▶ **Text block**:
In this session, we are going to look into the implementation of Fourier Neural Operators (FNO). As usual, let us first import all the necessary libraries.

In [None]:
import os

import matplotlib.pyplot as plt
import numpy as np

import torch
import torch.nn as nn
import torch.nn.functional as F
from torch.utils.data import DataLoader, TensorDataset

device = torch.device(f'cuda' if torch.cuda.is_available() else 'cpu')

# print pytorch version and cuda version
print(torch.__version__, device)

### Fourier Transform

The *Fourier Transform* is a powerful mathematical tool used to analyze signals and functions. It allows us to break down a complex signal (such as a sound wave or an image) into its basic building blocks: simple sinusoidal waves. Think of it as translating a signal from the *time domain* (how it changes over time) to the *frequency domain* (how much of each frequency is present in the signal). This is incredibly useful for tasks like signal processing, image analysis, and even solving differential equations.

More formally, for a continuous signal $f(t)$, the Fourier Transform is defined as:

$F(\omega) = \int_{-\infty}^{\infty} f(t) e^{-i \omega t} \, dt$

- $f(t)$: The original signal in the time domain.
- $F(\omega)$: The transformed signal in the frequency domain.
- $\omega$: The angular frequency.
- $e^{-i \omega t} = \cos(\omega t) - i\sin(\omega t)$: A complex exponential (Euler's formula) that serves as the basis function.

▶ **Data segment**:
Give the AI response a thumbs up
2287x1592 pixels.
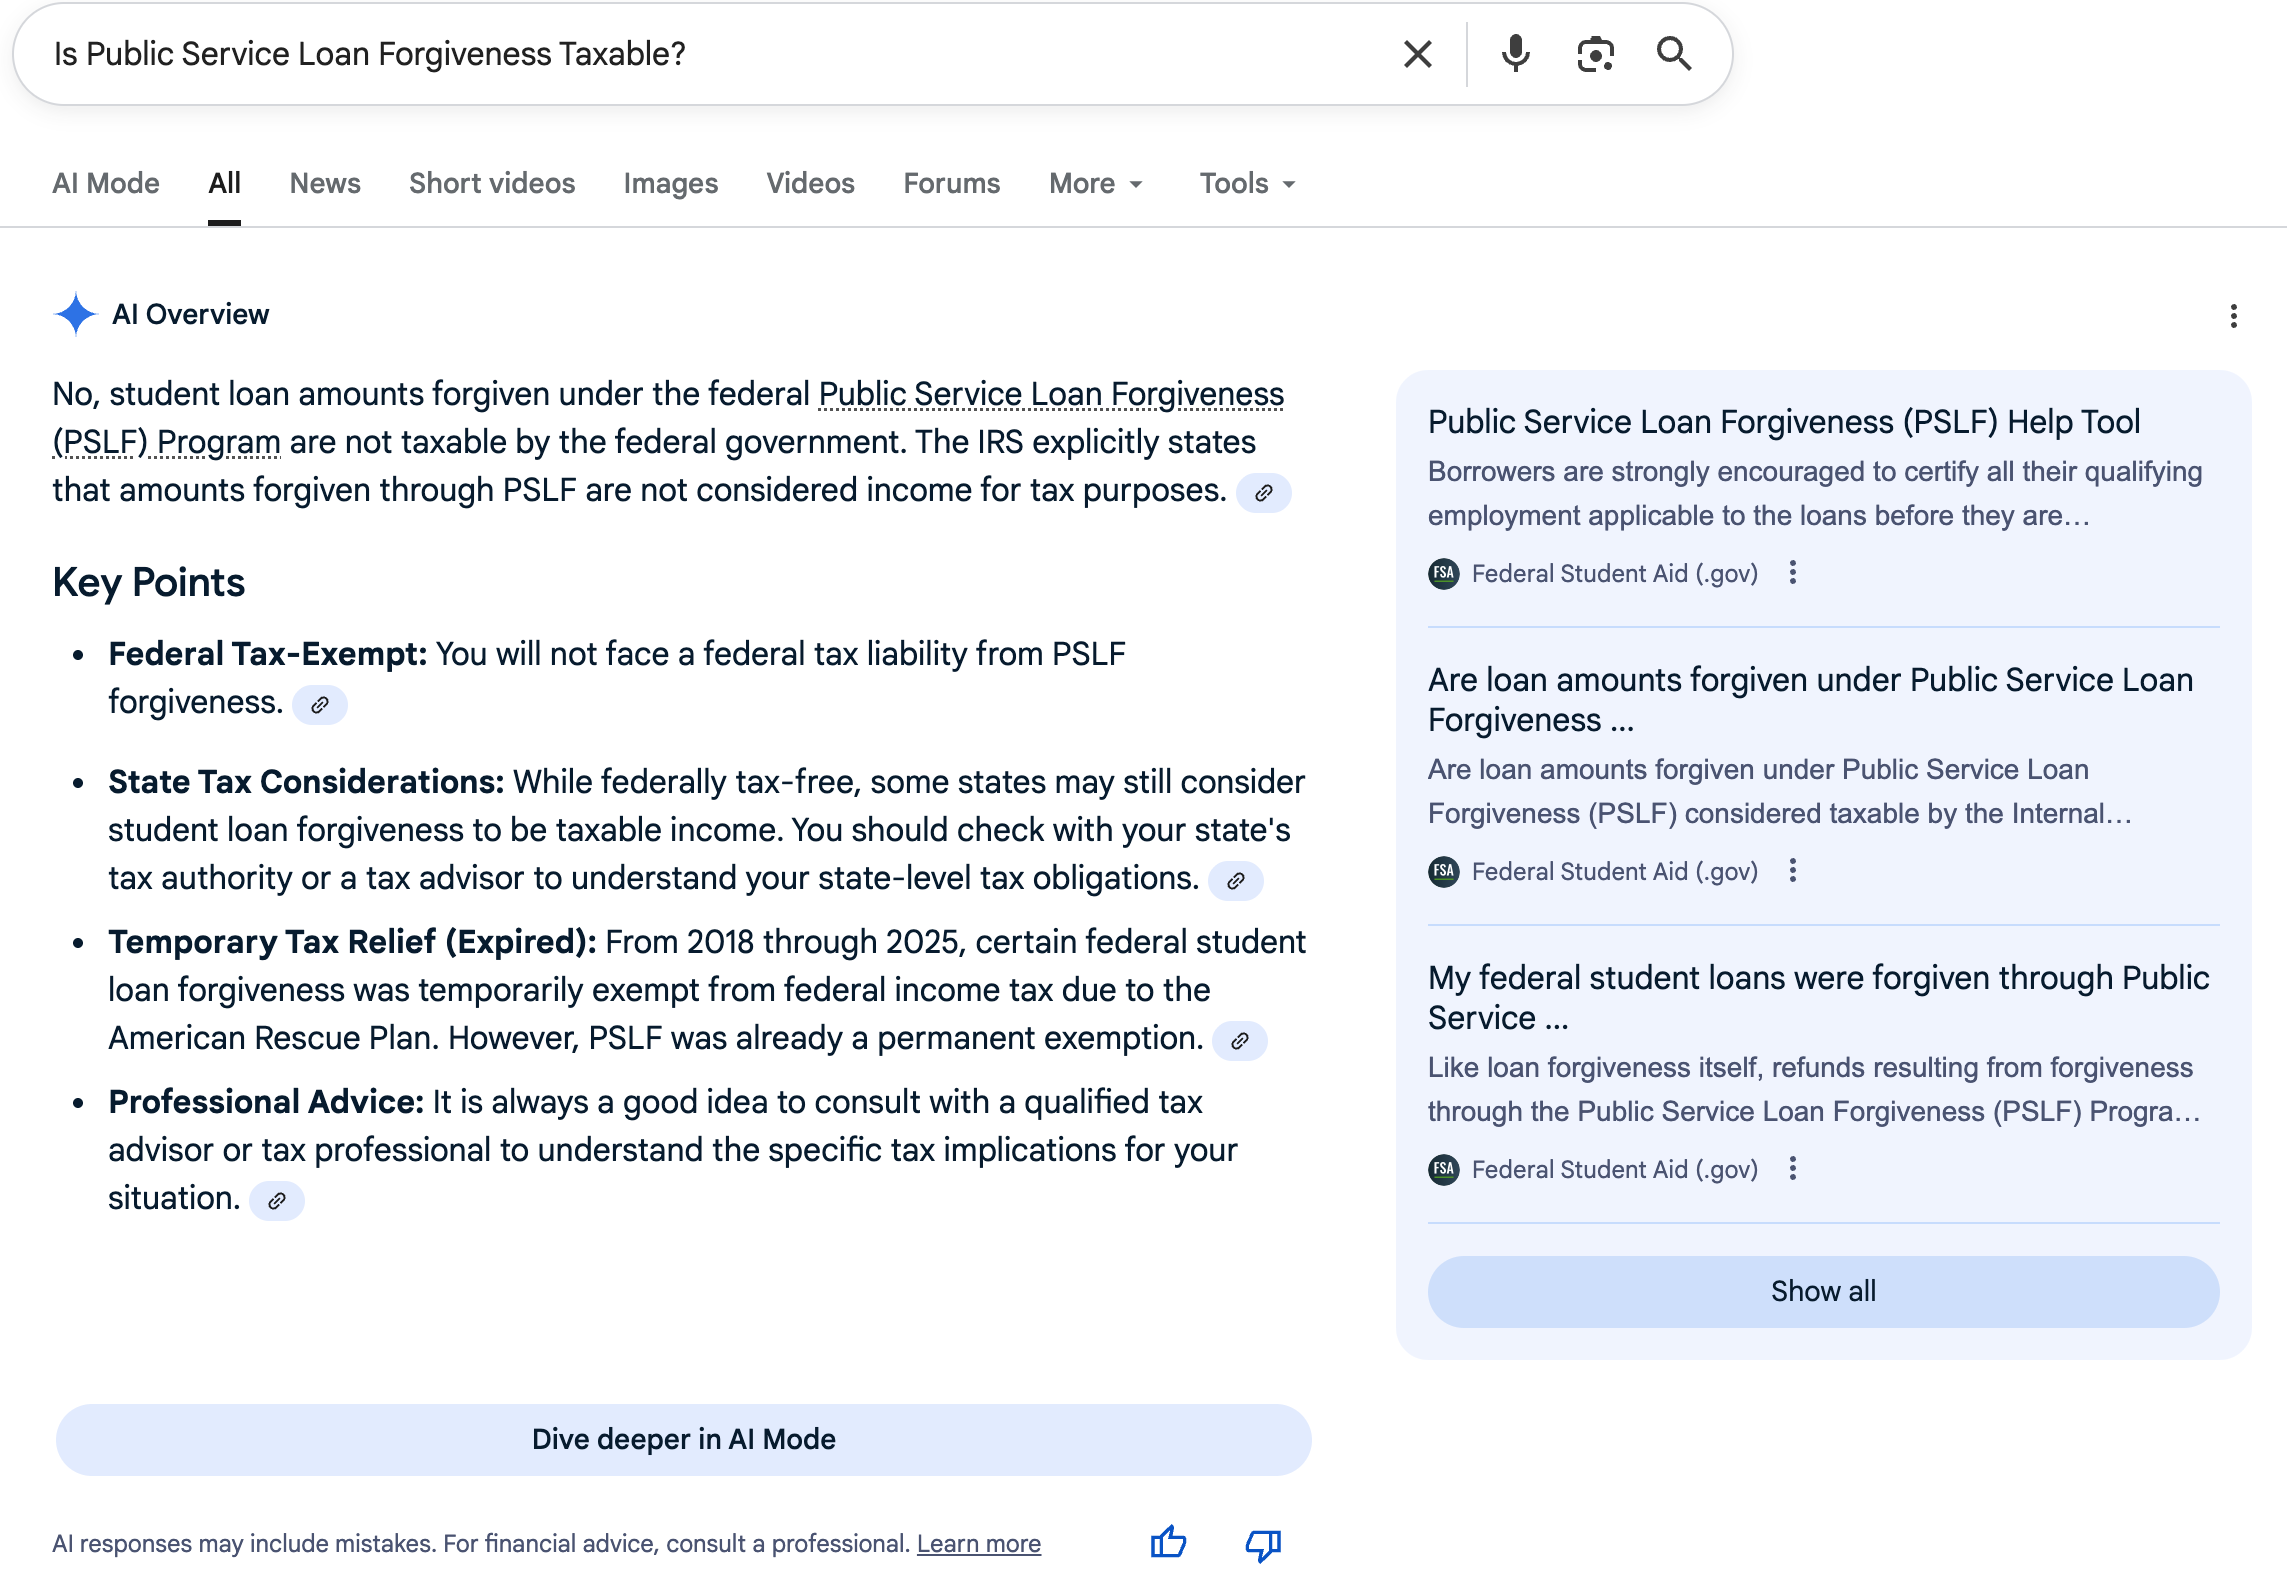coord(1167,1543)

▶ **Short problem 1**: According to the FNO tutorial, the Fourier Transform translates a signal from which domain to which domain?
▶ **Short problem 2**: Retype the passage of the FNO tutorial starting at "# print pytorch" and ending at "the frequency domain.".
The material comes from a different source than the FNO tutorial.

▶ **Task output 1**: From the time domain to the frequency domain.

▶ **Task output 2**:
# print pytorch version and cuda version
print(torch.__version__, device)

### Fourier Transform

The *Fourier Transform* is a powerful mathematical tool used to analyze signals and functions. It allows us to break down a complex signal (such as a sound wave or an image) into its basic building blocks: simple sinusoidal waves. Think of it as translating a signal from the *time domain* (how it changes over time) to the *frequency domain* (how much of each frequency is present in the signal). This is incredibly useful for tasks like signal processing, image analysis, and even solving differential equations.

More formally, for a continuous signal $f(t)$, the Fourier Transform is defined as:

$F(\omega) = \int_{-\infty}^{\infty} f(t) e^{-i \omega t} \, dt$

- $f(t)$: The original signal in the time domain.
- $F(\omega)$: The transformed signal in the frequency domain.